Não deixemos de sonhar com a paz, que nos dá a alegria inesperada de nos sentirmos parte de uma única família humana. Esta alegria pude vê-la há poucos dias em Verona, no rosto daqueles dois pais, um israelita e um palestiniano, que se abraçaram diante de todos. É disto que Israel e a Palestina precisam: um abraço de paz!
Peçamos, então, ao Senhor que os Chefes das Nações e as partes em conflito possam reencontrar o caminho da concórdia e da unidade. Que todos se reconheçam como irmãos. Peçamo-lo ao Senhor e, por intercessão de Maria, a menina de Nazaré, Rainha da Paz, repitamos aquela oração de há dez anos:
Senhor Deus de Paz, escutai a nossa súplica! Tentámos tantas vezes e durante tantos anos resolver os nossos conflitos com as nossas forças e também com as nossas armas; tantos momentos de hostilidade e escuridão; tanto sangue derramado; tantas vidas despedaçadas; tantas esperanças sepultadas... Mas os nossos esforços foram em vão. Agora, Senhor, ajudai-nos Vós! Dai-nos Vós a paz, ensinai-nos Vós a paz, guiai-nos Vós para a paz. Abri os nossos olhos e os nossos corações e dai-nos a coragem de dizer: «Nunca mais a guerra»; «com a guerra, tudo fica destruído»! Infundi em nós a coragem de realizar gestos concretos para construir a paz. Amém!

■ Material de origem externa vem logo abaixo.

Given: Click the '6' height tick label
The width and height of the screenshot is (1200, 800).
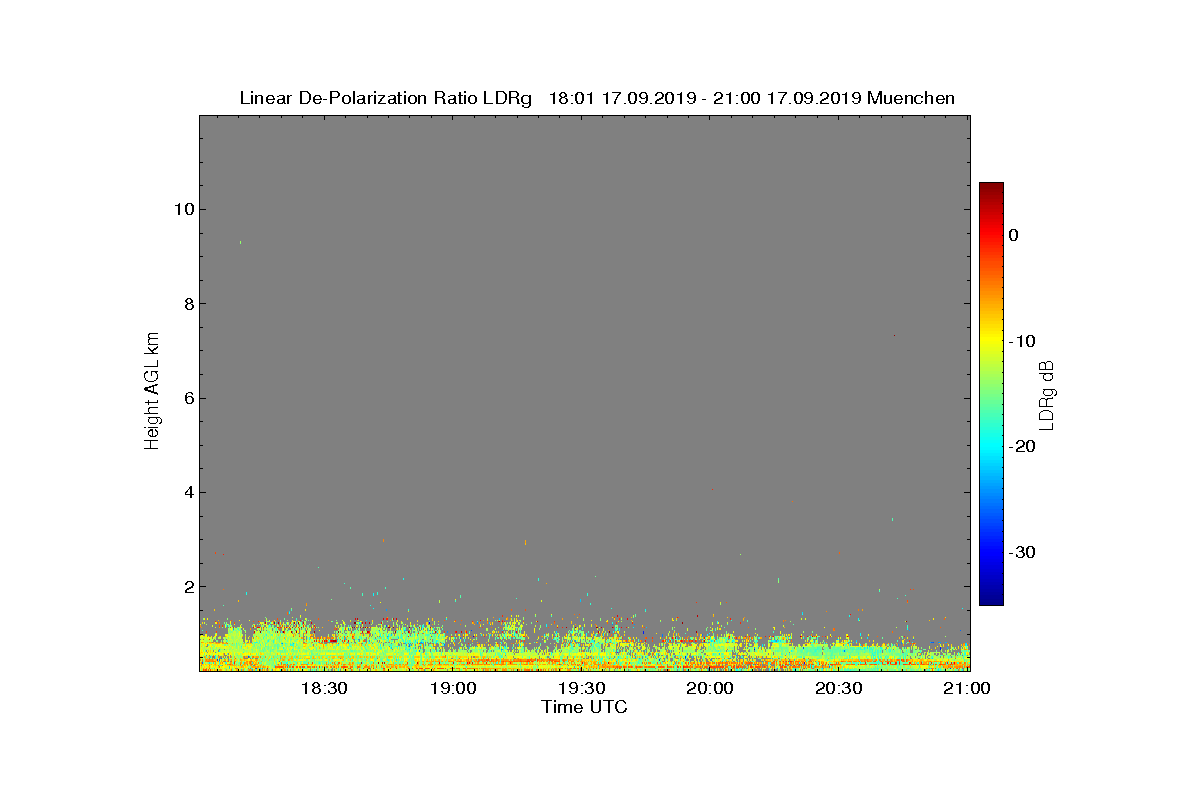Looking at the screenshot, I should [188, 398].
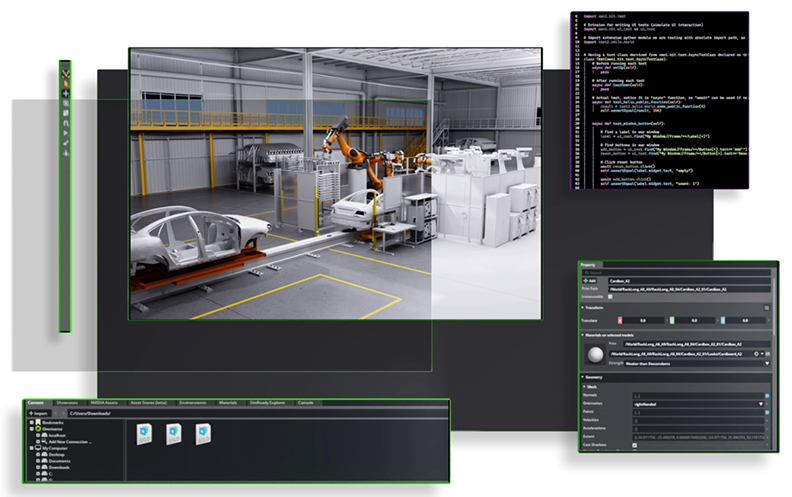The image size is (792, 497).
Task: Open the first USD file thumbnail
Action: click(145, 432)

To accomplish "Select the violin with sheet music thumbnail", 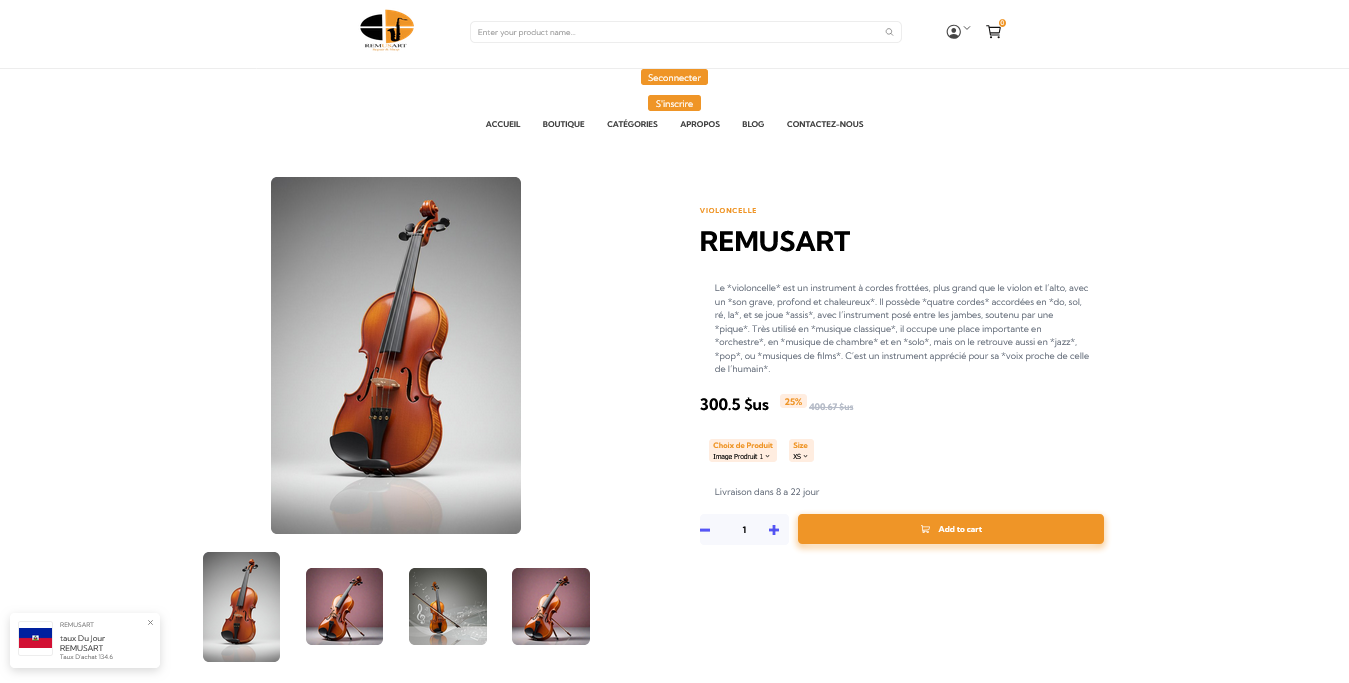I will tap(448, 606).

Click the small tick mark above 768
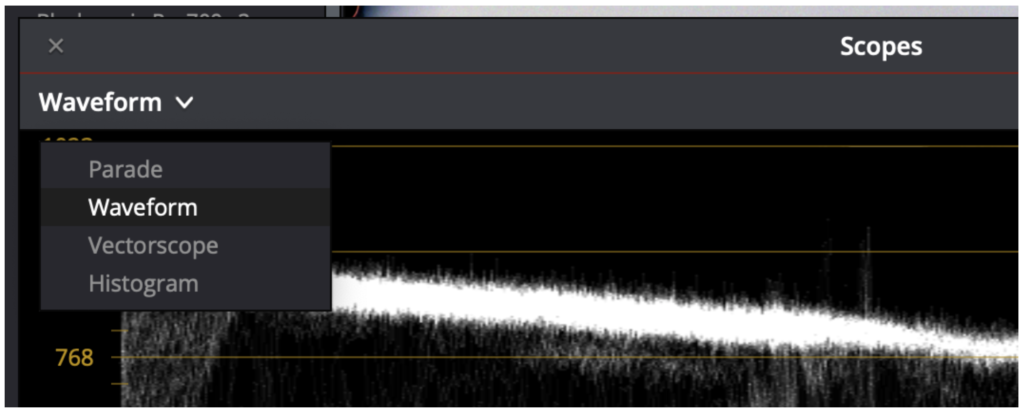pyautogui.click(x=120, y=330)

Senhor, Deus de Abraão e dos Profetas, Deus Amor que nos criastes e chamais a viver como irmãos, dai-nos a força para sermos cada dia artesãos da paz; dai-nos a capacidade de olhar com benevolência todos os irmãos que encontramos no nosso caminho. Tornai-nos disponíveis para ouvir o grito dos nossos cidadãos que nos pedem para transformar as nossas armas em instrumentos de paz, os nossos medos em confiança e as nossas tensões em perdão. Mantende acesa em nós a chama da esperança para efetuar, com paciente perseverança, opções de diálogo e reconciliação, para que vença finalmente a paz. E que do coração de todo o homem sejam banidas estas palavras: divisão, ódio, guerra!
Senhor, desarmai a língua e as mãos, renovai os corações e as mentes, para que a palavra que nos faz encontrar seja sempre “irmão”, “irmã”, e o estilo da nossa vida se torne: shalom, paz, salam! Amém!